Contact Information: For Further Information please contact: Arcade Acquisition Corp. John Chapman Executive Officer Tel: (860) 236-6320 E-mail: jchapman@arcadepartners.com
Arcade Acquisition Corp. Announces Form 15 Filing
| Source: Arcade Acquisition Corp.
NEW YORK, NY--(Marketwire - March 30, 2009) - Arcade Acquisition Corp. (OTCBB : ACDQU )
(OTCBB : ACDQ ) (OTCBB : ACDQW ) announced today that it intends to file a Form
15 with the SEC to voluntarily suspend its reporting obligations under the
provisions of the Securities Exchange Act of 1934, as amended (the
"Exchange Act"). As a result of filing the Form 15, the company will no
longer be required to file reports under the Exchange Act, including
quarterly reports on Form 10-Q, annual reports on Form 10-K, and current
reports on Form 8-K. In addition, the provisions of the Sarbanes-Oxley Act
of 2002 will no longer apply to the company.

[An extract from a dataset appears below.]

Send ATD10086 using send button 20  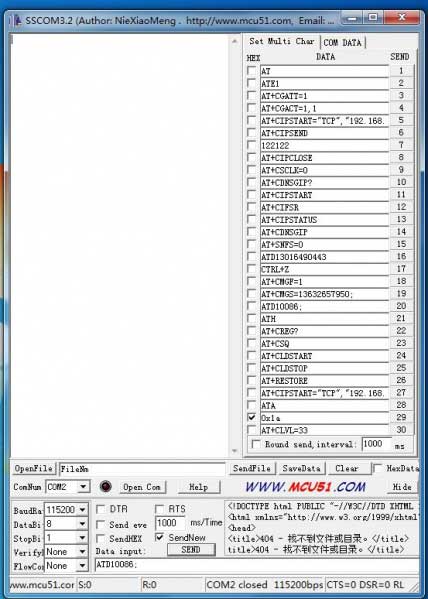pyautogui.click(x=401, y=306)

Arcade's Board of Directors has determined that it is highly unlikely that
it will be able to effect a business combination prior to the May 21, 2009
deadline provided in its charter and has made the decision to deregister as
a cost-saving measure pending the company's liquidation at such time.

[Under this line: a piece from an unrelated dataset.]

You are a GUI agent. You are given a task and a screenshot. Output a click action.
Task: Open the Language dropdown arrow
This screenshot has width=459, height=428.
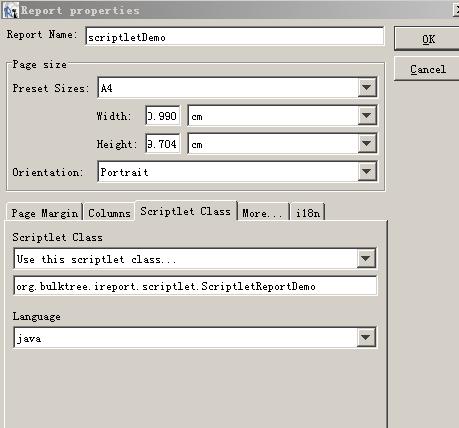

As of February 28, 2009, the latest date for which financial information is
available, there was approximately $68,048,000, or approximately $7.89 per
share, being held in Arcade's trust account. Management does not expect
that there will be a material amount of cash remaining outside of the trust
account following anticipated expenditures for operations and liquidation.
Following the filing, the Company's common stock, units and warrants will
trade on the Pink OTC Markets (www.pinksheets.com) quotations system.

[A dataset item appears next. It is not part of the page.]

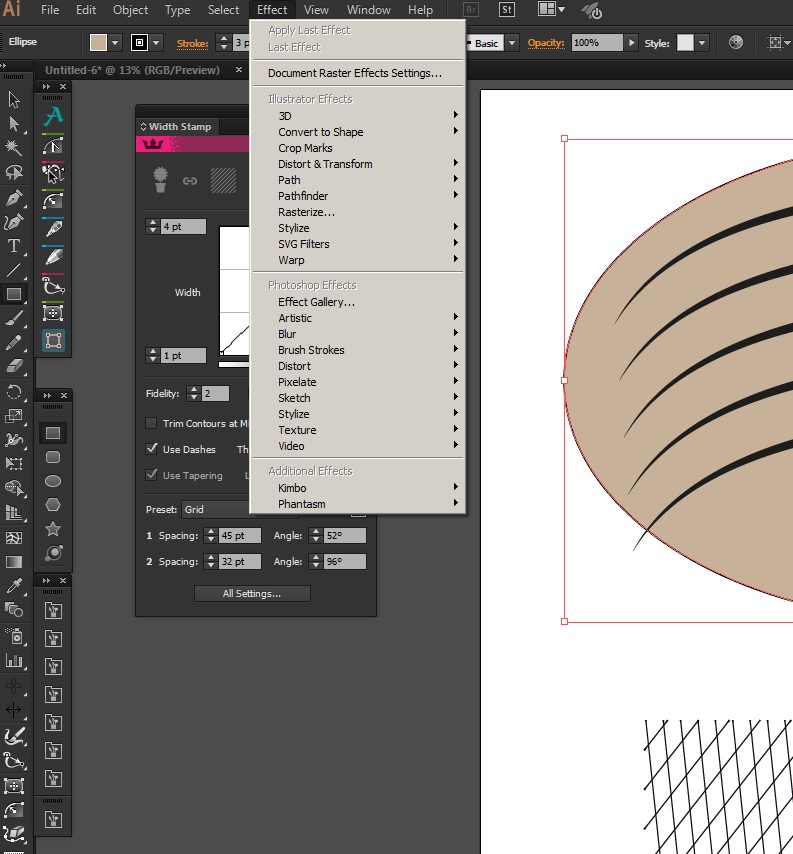Screen dimensions: 793x854
Task: Click the All Settings button
Action: [252, 594]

About Arcade Acquisition Corp.
Arcade Acquisition Corp. (OTCBB : ACDQU ) (OTCBB : ACDQ ) (OTCBB : ACDQW ) is a
blank check company formed for the purpose of acquiring through a merger,
stock exchange, asset acquisition or other similar business combination,
an unidentified operating business. Arcade completed its initial public
offering of 8.625 million units at $8.00 per unit on May 22, 2007,
generating gross proceeds of approximately $69 million dollars. Arcade's
charter provides for its automatic dissolution if a business combination
has not been consummated prior to May 21, 2009. Arcade's public filings
are available at www.sec.gov.
Forward-Looking Statement
This press release contains forward-looking statements (as defined in
Section 27A of the Securities Act of 1933, as amended, and Section 21E of
the Exchange Act ) about Arcade. Forward-looking statements are statements
that are not historical facts. Such forward-looking statements, based upon
the current beliefs and expectations of Arcade's management, are subject to
risks and uncertainties, which could cause actual results to differ from
the forward-looking statements. The following factors, among others, could
cause actual results to differ from those set forth in the forward-looking
statements: future operating or financial results; the availability of cash
to pay dividends, the ability to meet debt obligations or obtain additional
financing to fund operations and/or acquisitions; general market
conditions; changes in governmental rules and regulations or actions taken
by regulatory authorities; unanticipated changes in laws and regulations;
changing interpretations of generally accepted accounting principles; and
general economic conditions, as well as other relevant risks detailed in
Arcades' filings with the Securities and Exchange Commission. The
information set forth herein should be read in light of such risks.